Following a Sunday Times report, Wi5 founder and CEO, Prask Sutton, comments:
“It’s recently come to light that companies collecting data for restaurants and pubs to help them fulfil their contact-tracing duties are harvesting that confidential customer information to sell on. Legal experts are warning of a “privacy crisis” caused by these companies passing on customers’ data to marketers, credit companies, insurance brokers and who knows who else.
“The use of QR codes to enable contact-tracing and mobile Order & Pay is relatively new, so it’s hugely disappointing, if not entirely unexpected, that several companies have been caught behaving in a highly irresponsible way, and in the process, tarnishing the reputation of reputable tech companies responsibly serving the hospitality industry.
“The pandemic has changed the operational procedures for pubs and restaurants, with many operators embracing digital solutions for the first time; often without necessarily understanding the implications of handling digital data.

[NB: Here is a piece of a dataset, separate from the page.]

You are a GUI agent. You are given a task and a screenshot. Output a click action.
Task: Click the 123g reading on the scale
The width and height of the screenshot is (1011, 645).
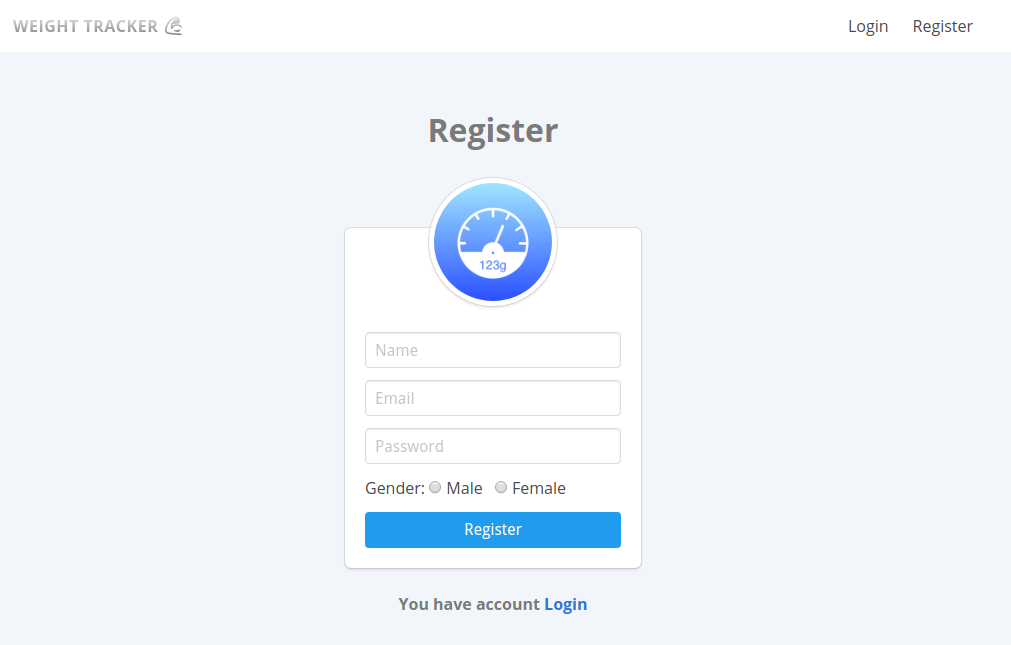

The Government guidelines say data should be kept by the business for just 21 days and must not be used “for any purposes other than for NHS Test and Trace”. That software providers are taking advantage of both operators and consumers by unnecessary acquiring and retaining customer data is highly immoral. Creating privacy policies that in some cases openly declare that such information may be stored for up to 25 years is nothing short of ludicrous. Neither the operator nor the customer benefits from this — only the provider, whose sole purpose for engaging in this type of abhorrent behaviour is to generate more profit for themselves, regardless of the true cost.
“As a business, we’ve worked tirelessly to maintain our industry-leading infosec credentials. We’re the only mobile Order & Pay solution with ISO/IEC 27001 accreditation and, with no log-in or registration process to use our software, don’t hold any non-essential customer data.
“We strongly advise that any business using digital services review the privacy policies and information security credentials of their service providers, challenging them on anything that seems unreasonable.”